• _About this exercise_: Your task is to copy every line of the entries that holds the word "agent".

Screenshot grounding data:
##############################
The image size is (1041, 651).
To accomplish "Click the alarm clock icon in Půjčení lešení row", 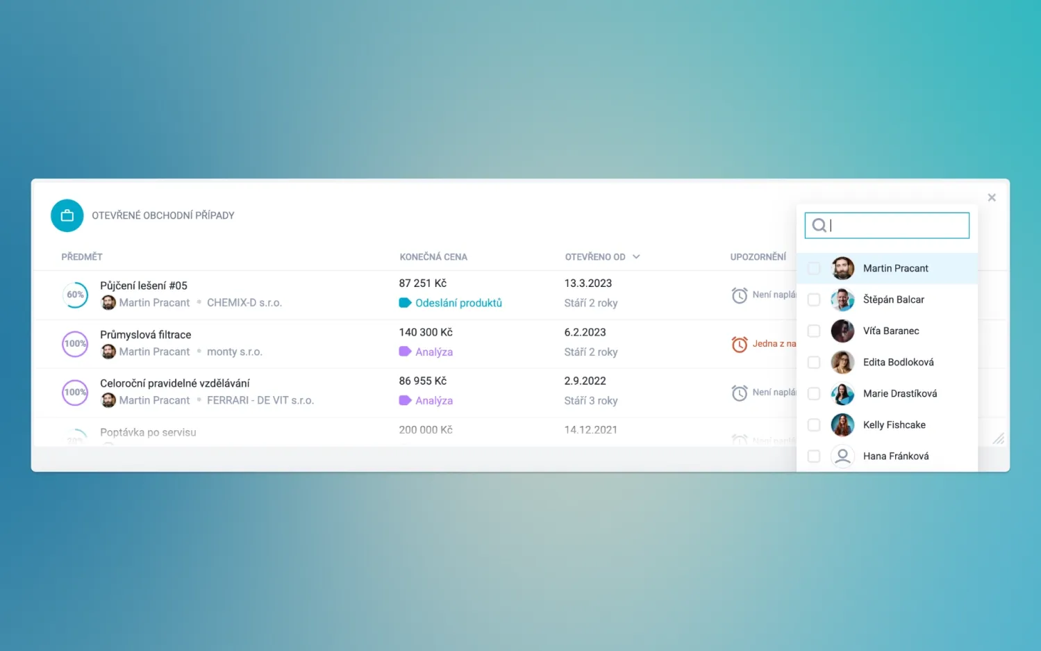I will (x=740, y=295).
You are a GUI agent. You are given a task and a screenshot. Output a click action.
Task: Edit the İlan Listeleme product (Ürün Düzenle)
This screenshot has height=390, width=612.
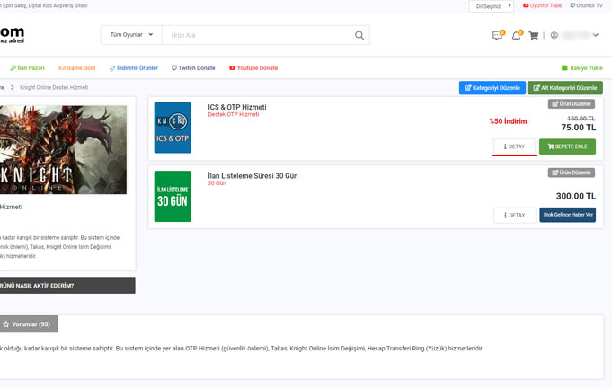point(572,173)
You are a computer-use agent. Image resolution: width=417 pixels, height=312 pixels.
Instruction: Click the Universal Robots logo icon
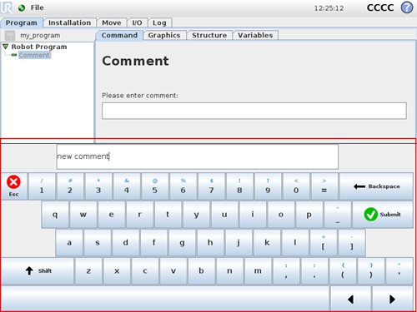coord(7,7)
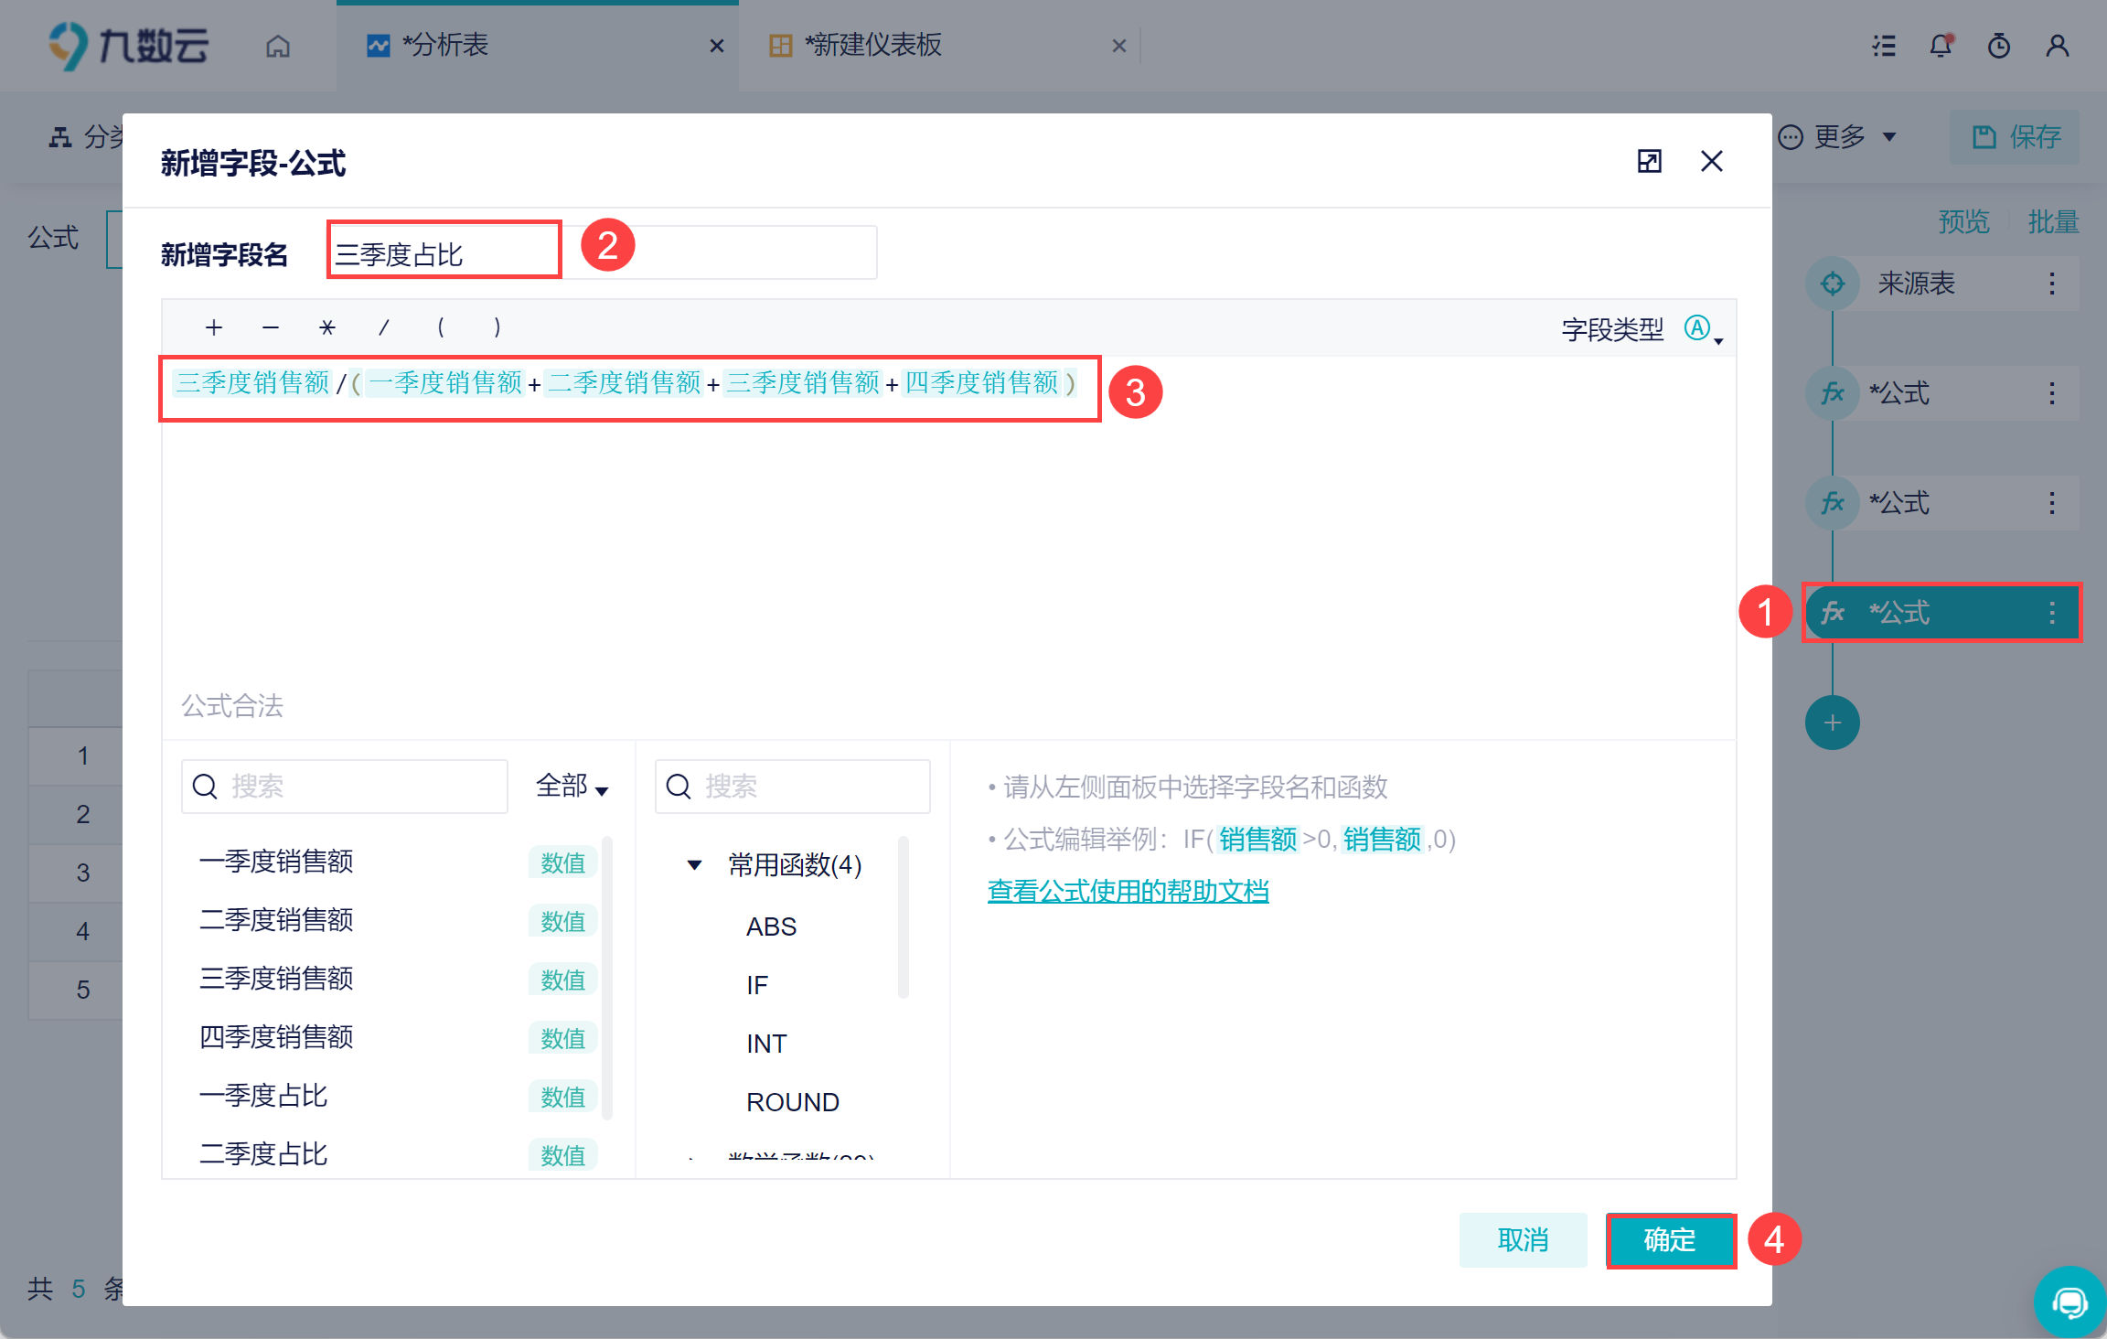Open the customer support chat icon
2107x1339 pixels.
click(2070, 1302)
##############################
• _Result below_:
You are a GUI agent. You are given a task and a screenshot. Output a click action.
You are a computer-use agent. Image resolution: width=417 pixels, height=312 pixels.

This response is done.